William Gossage
William Gossage | |
---|---|
Born | Burgh-le-Marsh, Lincolnshire, England | 12 May 1799
Died | 9 April 1877 Dunham Massey, Cheshire, England | (aged 77)
Nationality | English |
Known for | Soap, Gossage tower |
Scientific career | |
Fields | Chemist and engineer |
William Gossage (12 May 1799 – 9 April 1877) was a chemical manufacturer who established a soap making business in Widnes, Lancashire, England.
Early life
[edit]William Gossage was born in the village of Burgh-le-Marsh, Lincolnshire to Thomas and Eleanor Gossage, the youngest of 13 children.

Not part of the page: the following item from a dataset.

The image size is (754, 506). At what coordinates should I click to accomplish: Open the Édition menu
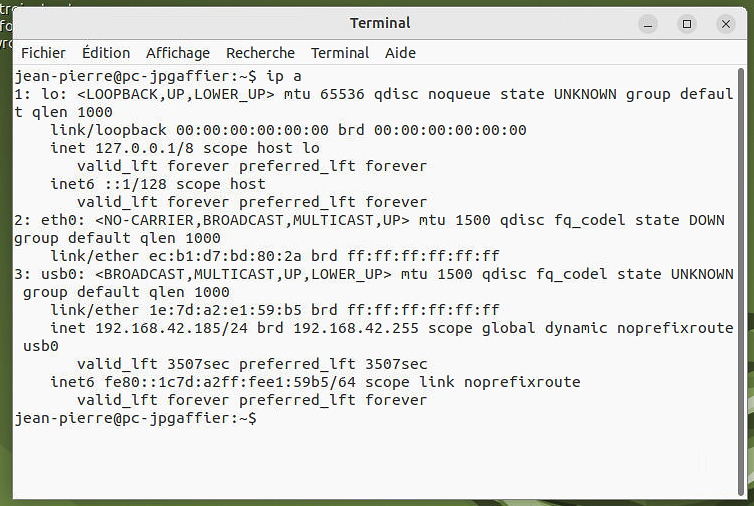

At the age of 12 he went to work as an apprentice to his uncle, a chemist and druggist in Chesterfield, Derbyshire. During his time there he studied chemistry and French.[1]
Business career
[edit]At the age of 24 he took out his first patent which was a portable alarm to attach to clocks and watches. The purpose of this was to wake his French tutor to begin his lessons early.[2] After working for a time as manager at Ardwick Bridge in a factory owned by the Tennant Company,[1] he set up his own business in Leamington trading in medicinal salts.[2] In about 1830 he went into partnership with a Mr. Farndon making alkali at The British Alkali Works, Stoke Prior, Worcestershire.[3] During this time Gossage experimented with a method of absorbing the hydrochloric acid gas released as a result of the Leblanc process of manufacturing alkali. He filled a derelict windmill with gorse and brushwood, introduced the gas at the bottom, and water at the top, and found that little or no fumes remained at the top.[4] He developed this technique into the Gossage tower, using a deep bed of coke in a high tower to absorb the gas.[5] The Gossage condensing towers were eventually used almost universally by the Leblanc factories.[6]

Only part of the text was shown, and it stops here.